Salinas, Calif. -- Three cities in California have taken the unprecedented step of filing for bankruptcy. In this Center for Investigative Action report we continue our look at Central Coast cities and ask the question: Is My City Financially Healthy? Salinas..it's your turn.
City Manager Ray Corpuz calls his city's financial health 'marginal'.
Salinas' designation as the fresh capital of the world just may be focusing the city, it's employee groups and citizenry on taking a fresh perspective on the city's financial health. Mayor Dennis Donohue tells Central Coast news that just because one city in California files for bankruptcy that it'll not be the same for other cities and for Salinas he says the city is not in trouble.
That's good news, and here comes the big... 'but'... the city has had a structural budget deficit for decades. Which means the city annually spends more than it takes in in revenues. Ouch!

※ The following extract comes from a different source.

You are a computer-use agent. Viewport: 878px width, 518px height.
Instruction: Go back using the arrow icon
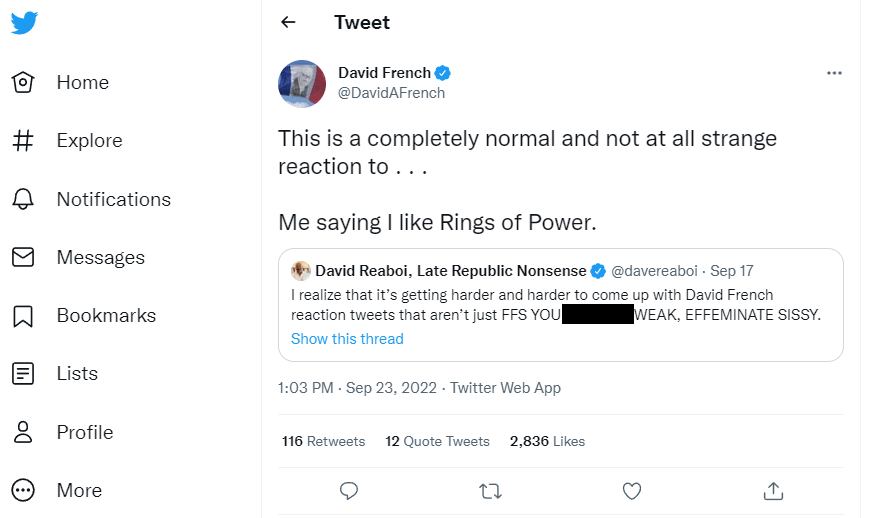(288, 22)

Corpuz says over the last few years Salinas has had to "cut and cut and cut. We've lost almost 130 employees over the last 3 years." Corpuz says costs keep going up and revenues are going down and that's making it tough on every California city. In fact Salinas city employees are currently taking a 13 and half percent pay cut just to help the city stay afloat. City leaders appreciate their willingness to be flexible.
Of major concern for Salinas is public safety, says Donohue "Public safety is about dollars. It's highly important and costly to maintain a high tech responsive police force, it's what the community wants and that's what we're doing."
Salinas has recently hired the Avery Group to conduct a study to determine what the city needs to focus on financially. Corpuz revealed that the study determined that the city needed to focus on revenue generation. So the city has been out promoting two new sales tax increase ballot measures to take the sales tax from 7.75% to 8.25%. They'll vote August 7th as to whether they'll land on the ballot in November. Is there public support? Corpuz says yes...a recent survey showed that over 69% of those polled would support these measures.